The second abstract mentioned follows: (As above, so below!)
meetings.asco.org/abstracts...
Assessing intermediate clinical endpoints (ICE) as potential surrogates for overall survival (OS) in men with metastatic hormone-sensitive prostate cancer (mHSPC).
Background:
We hypothesized that radiographic progression free survival (rPFS) and clinical PFS (cPFS) are valid surrogates for OS in men with mHSPC and could potentially be used to expedite phase 3 clinical trials. This hypothesis was investigated by the STOPCAP M1 Collaboration.
Methods:
We obtained individual patient data (IPD) from 13/26 eligible randomized trials comparing treatment regimens (androgen deprivation therapy (ADT) or ADT + docetaxel in the control or research arms) in mHSPC. We evaluated the surrogacy of rPFS and cPFS as potential ICEs. rPFS was defined as time from randomization to radiographic progression (defined per protocol) or death from any cause whichever occurred first; cPFS was defined as time from randomization to date of radiographic progression, symptoms, initiation of new treatment, or death, whichever occurred first.

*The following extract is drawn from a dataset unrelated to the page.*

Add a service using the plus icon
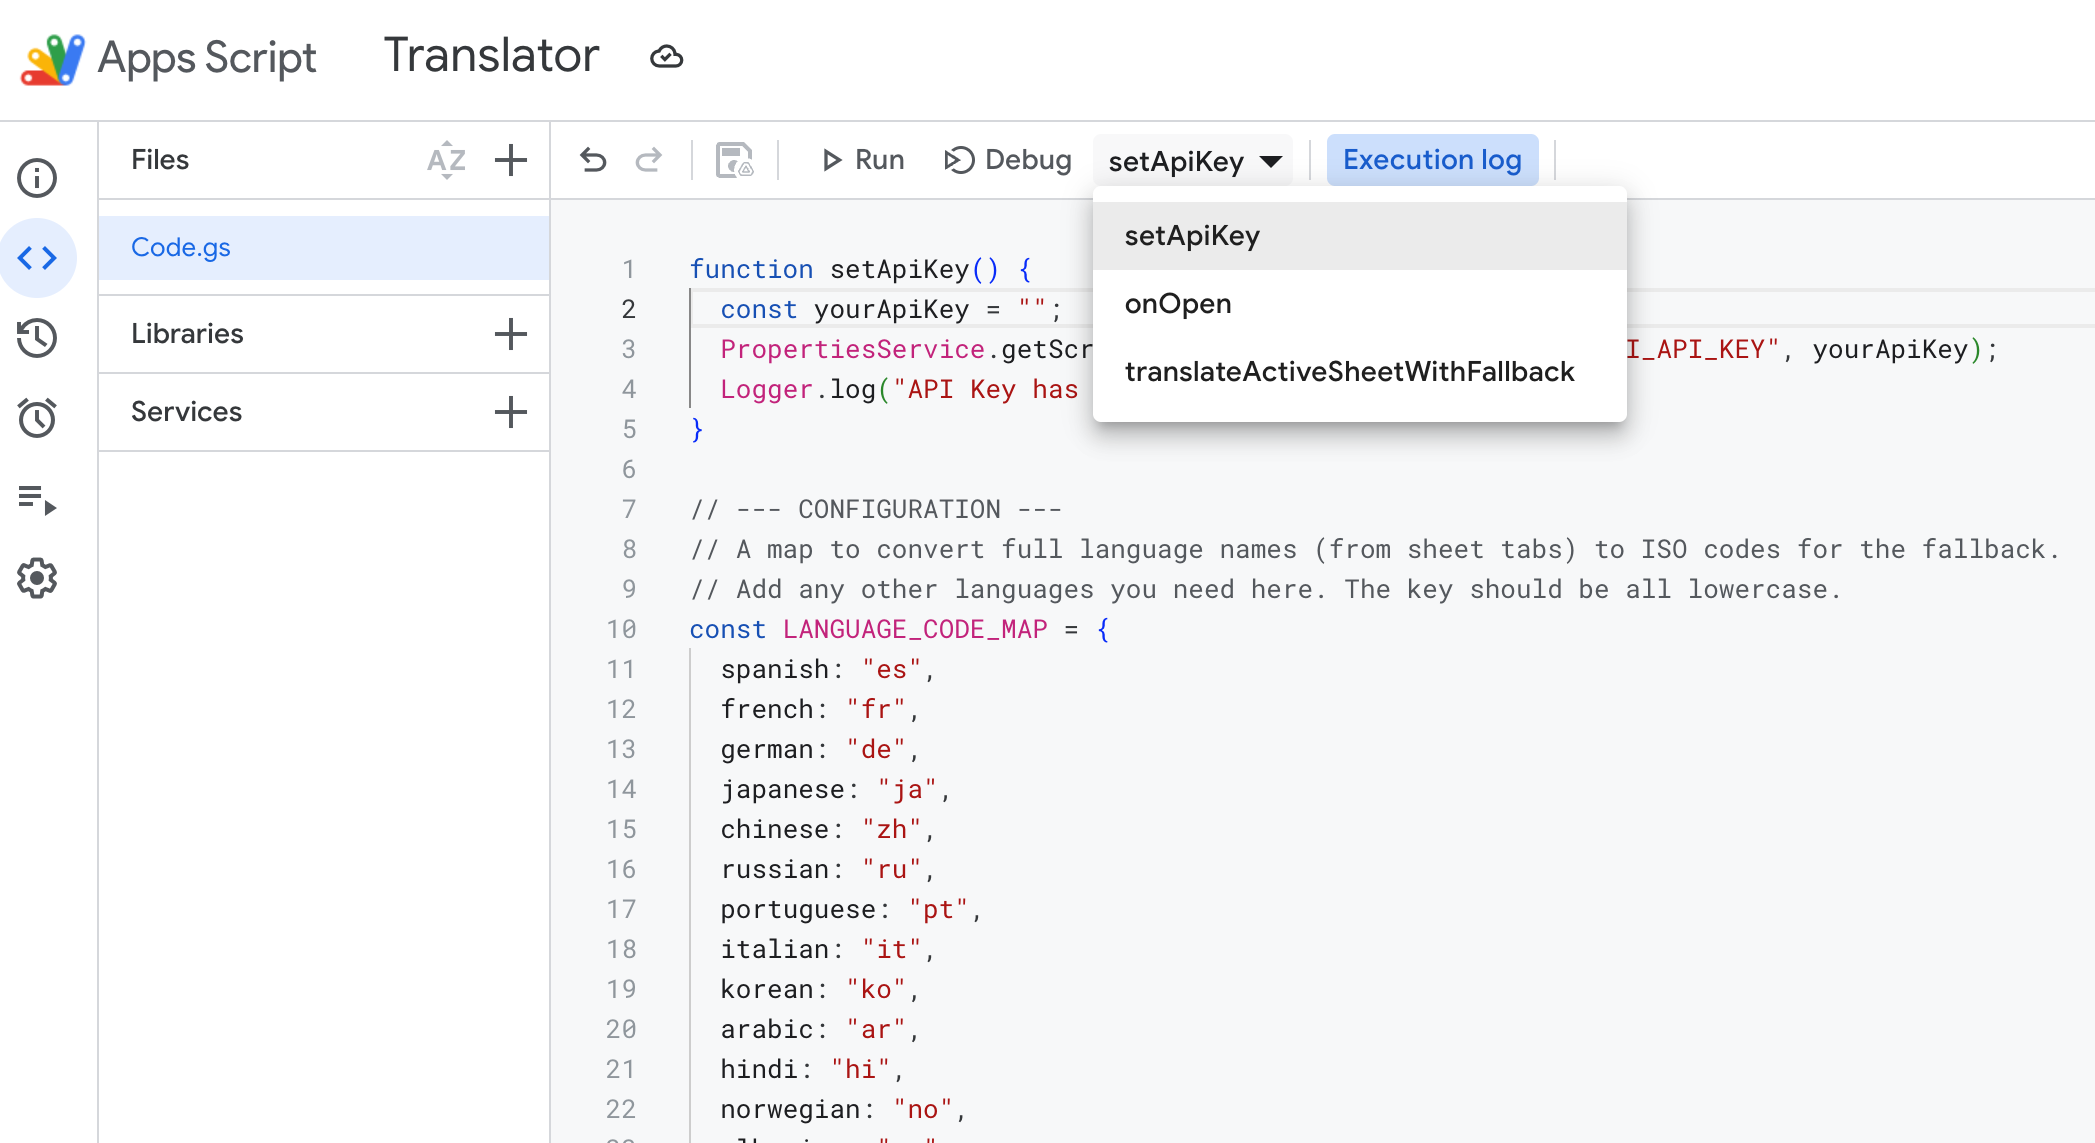 coord(511,412)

OS was defined as time from randomization to death from any cause, if patients had not died they were censored at the date of last follow-up. We implemented a two-stage meta-analytic validation model where conditions of trial level and patient level surrogacy had to be met. We computed the surrogate threshold effect (STE), which is the minimum ICE treatment effect necessary to estimate a non-zero effect on OS.
Results:
IPD from 8592 patients randomized from 1994-2012 from 13 trials were pooled for a stratified analysis. There were 5377 deaths, of which 3971 (74%) were due to prostate cancer. The median follow-up for surviving patients was 75.6 months. In addition, there were 6227 rPFS and 6314 cPFS events. The median OS, rPFS and cPFS were 49.4, 26.8 and 25.2 months, respectively. The STE was 0.82 for rPFS and 0.84 for cPFS.
Conclusions:
Both rPFS and cPFS appear to be valid surrogate endpoints for OS. A surrogate threshold effect of 0.82 or higher makes it viable for either rPFS or cPFS to be used as the primary endpoint as a surrogate for OS in phase 3 mHSPC trials and would expedite trial conduct. Validation of these ICEs in trials with drugs having other mechanisms of action is planned. Clinical trial information: Several.